Führung in Zeiten kognitiver Überlastung
Schneller Wandel und steigende Datenmengen stellen menschliche kognitive Fähigkeiten auf die Probe. Führungskräfte müssen Vertrautheit und Verbundenheit fördern, um Komplexität zu bewältigen.

Das beschleunigte technologische Tempo und das exponentielle Datenwachstum führen zu kognitiver Überlastung, einem Zustand, in dem die Informationsmenge und -komplexität die Verarbeitungskapazität des menschlichen Gehirns übersteigen. Google CEO Sundar Pichai hat darauf hingewiesen, dass die aktuelle Veränderungsrate beispiellos für die menschliche Evolution ist.
Forscher bezeichnen diesen Zustand als kognitive Überlastung, die zu zwei Extremen führen kann: Furcht oder Faszination.
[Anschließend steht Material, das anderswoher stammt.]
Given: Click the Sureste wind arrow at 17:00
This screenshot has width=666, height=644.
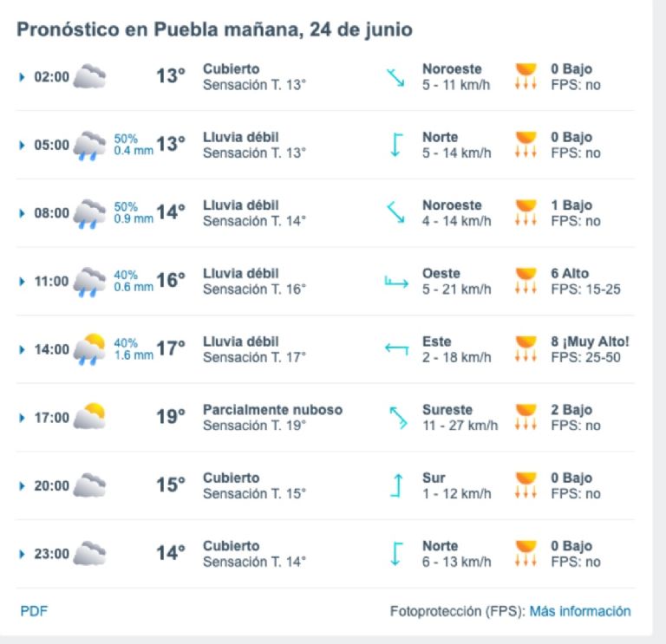Looking at the screenshot, I should (x=398, y=418).
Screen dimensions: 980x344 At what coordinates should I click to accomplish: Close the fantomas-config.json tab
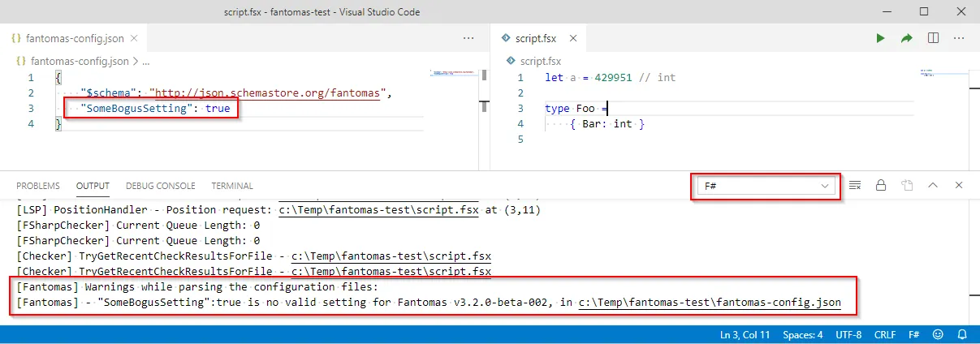point(134,38)
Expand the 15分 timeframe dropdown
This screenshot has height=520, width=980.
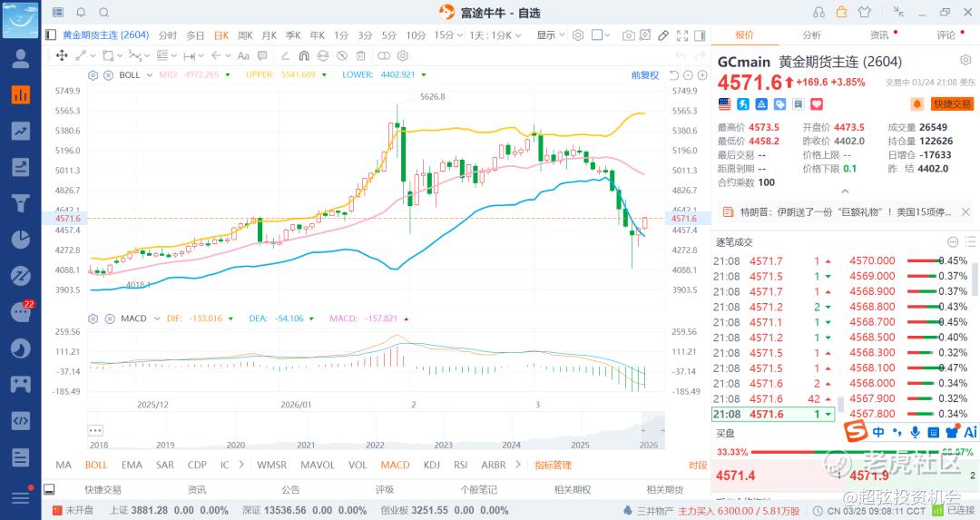(x=444, y=35)
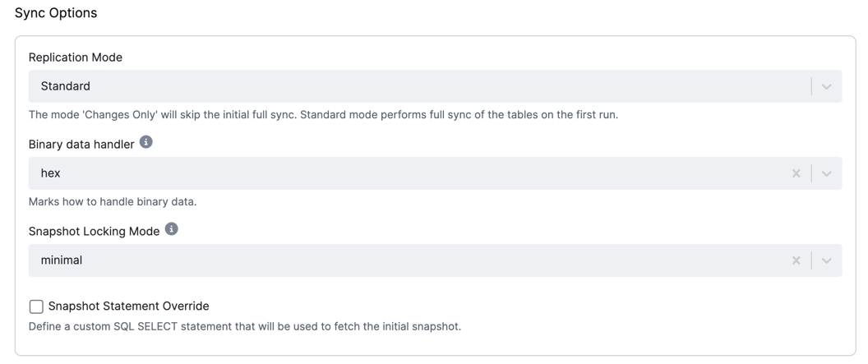Viewport: 868px width, 364px height.
Task: Open the select field showing Standard
Action: pos(435,86)
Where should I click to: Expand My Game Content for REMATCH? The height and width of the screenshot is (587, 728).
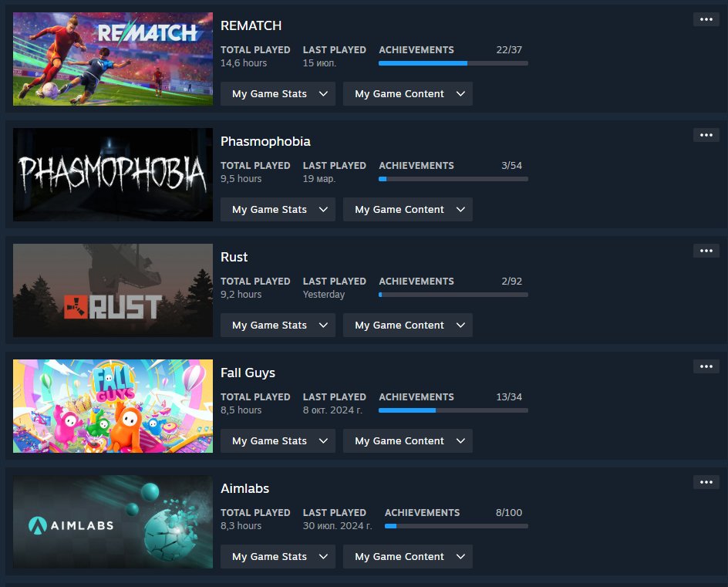[408, 94]
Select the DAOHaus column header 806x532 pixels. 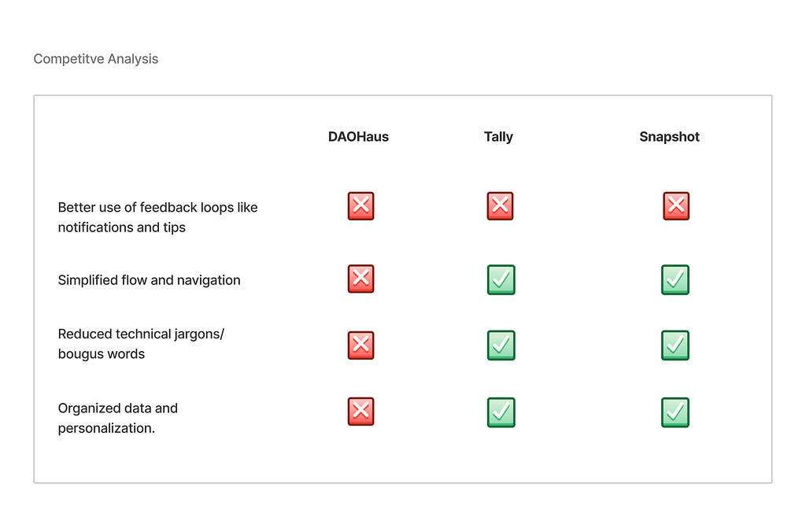(358, 137)
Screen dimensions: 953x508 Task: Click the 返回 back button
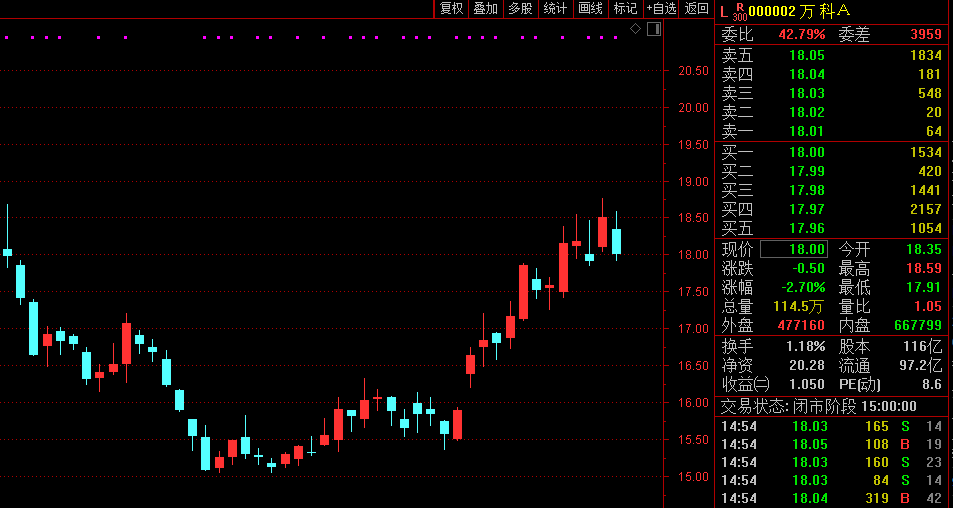pos(696,9)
Furcht kann dazu führen, dass Führungskräfte die Fähigkeit verlieren, Signale vom Rauschen zu unterscheiden, während Faszination zu einer übermäßigen Konzentration auf einen einzelnen Trend oder ein Werkzeug führen kann, wodurch breitere systemische Überlegungen vernachlässigt werden. Diese Dynamik zeigt sich in Reaktionen auf künstliche Intelligenz, wo einige Führungskräfte von Besorgnis und andere von ihrem Potenzial gefesselt sind.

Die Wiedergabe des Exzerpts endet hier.